» Description of the task: From the records below, determine the number of lines containing "agent". Output that number alone.

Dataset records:
━━━━━━━━━━

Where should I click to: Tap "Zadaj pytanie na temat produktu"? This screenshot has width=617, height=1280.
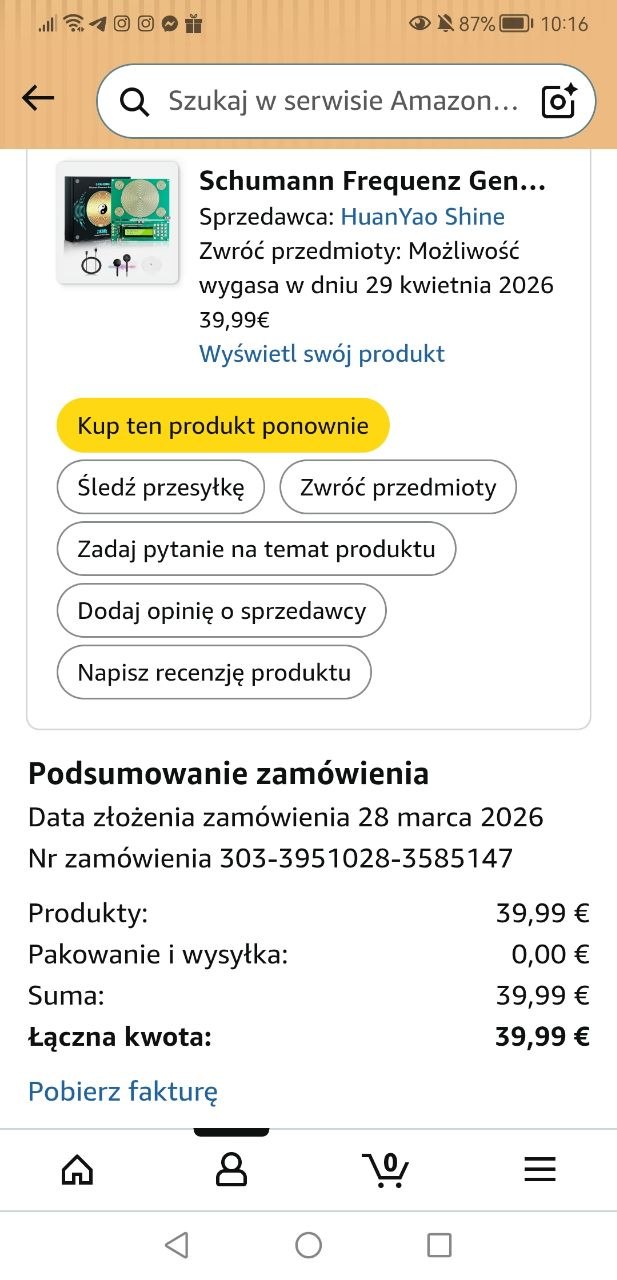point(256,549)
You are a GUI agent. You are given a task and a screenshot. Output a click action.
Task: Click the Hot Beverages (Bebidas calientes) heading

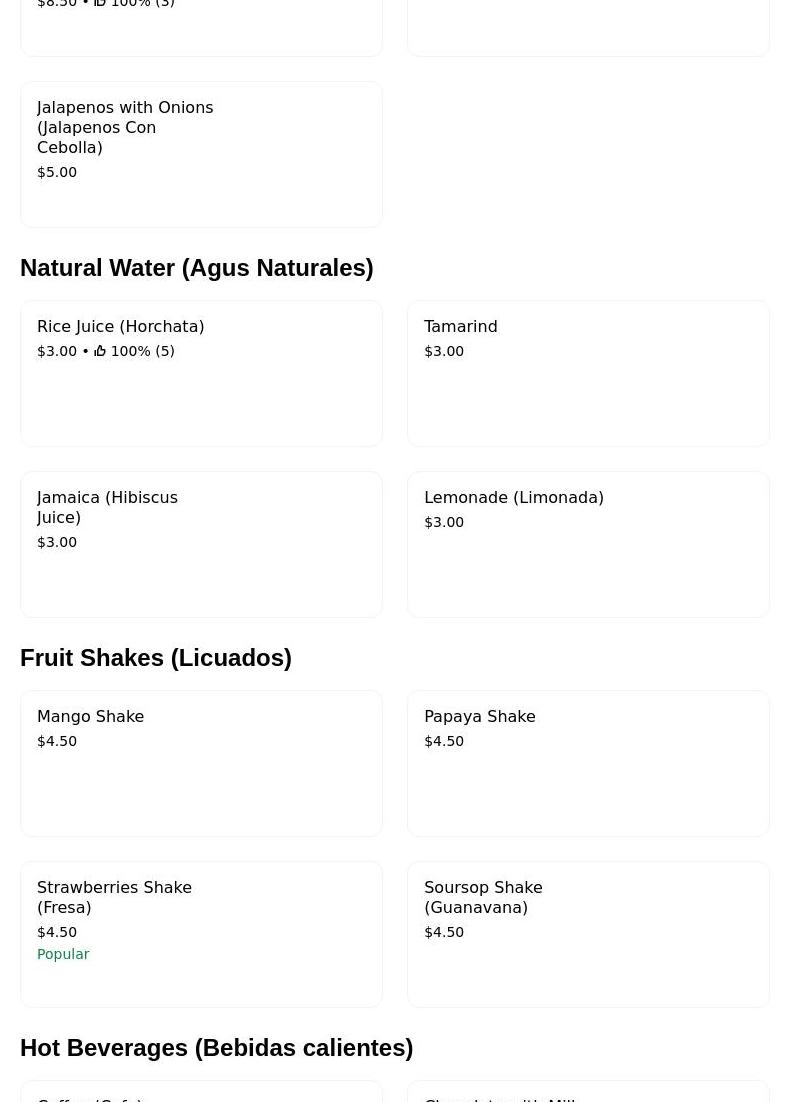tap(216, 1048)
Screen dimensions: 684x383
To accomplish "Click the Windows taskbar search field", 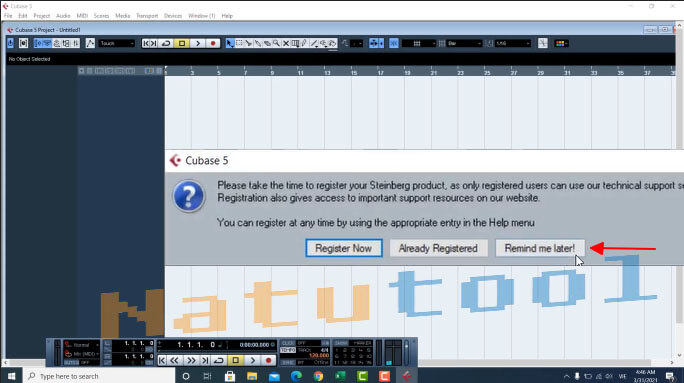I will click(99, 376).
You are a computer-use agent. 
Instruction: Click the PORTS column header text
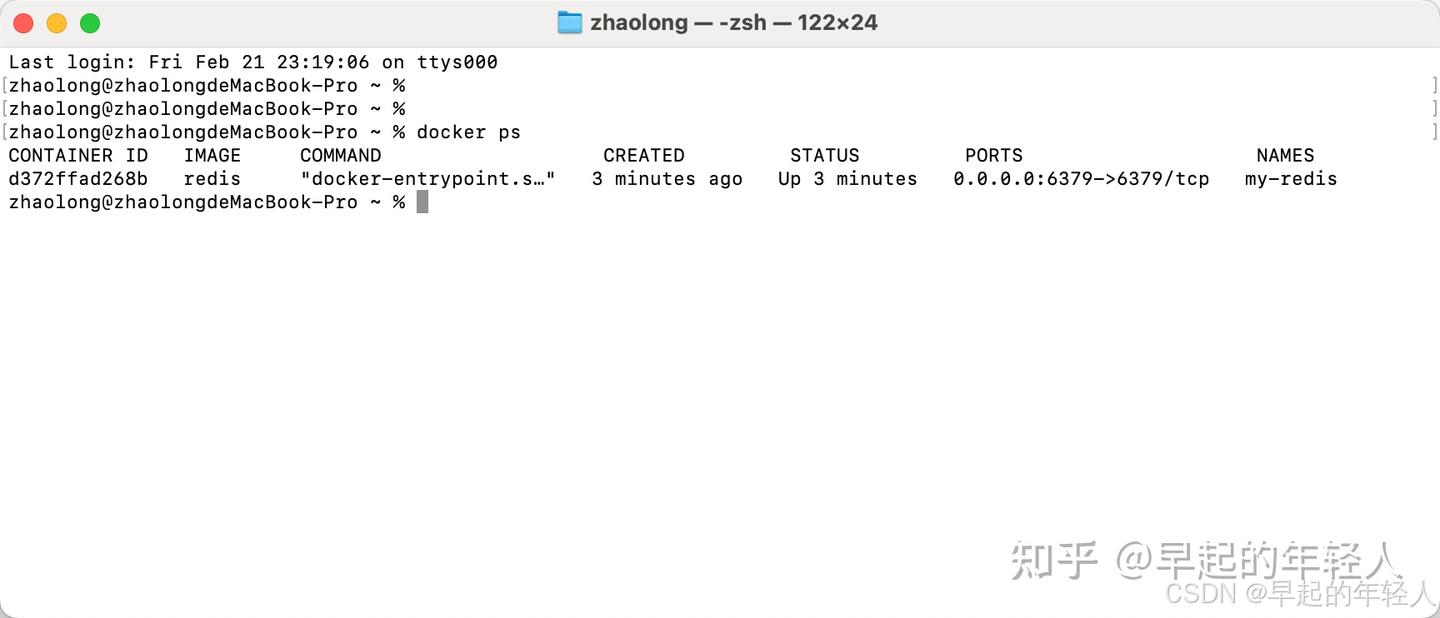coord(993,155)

━━━━━━━━━━

» Result: 2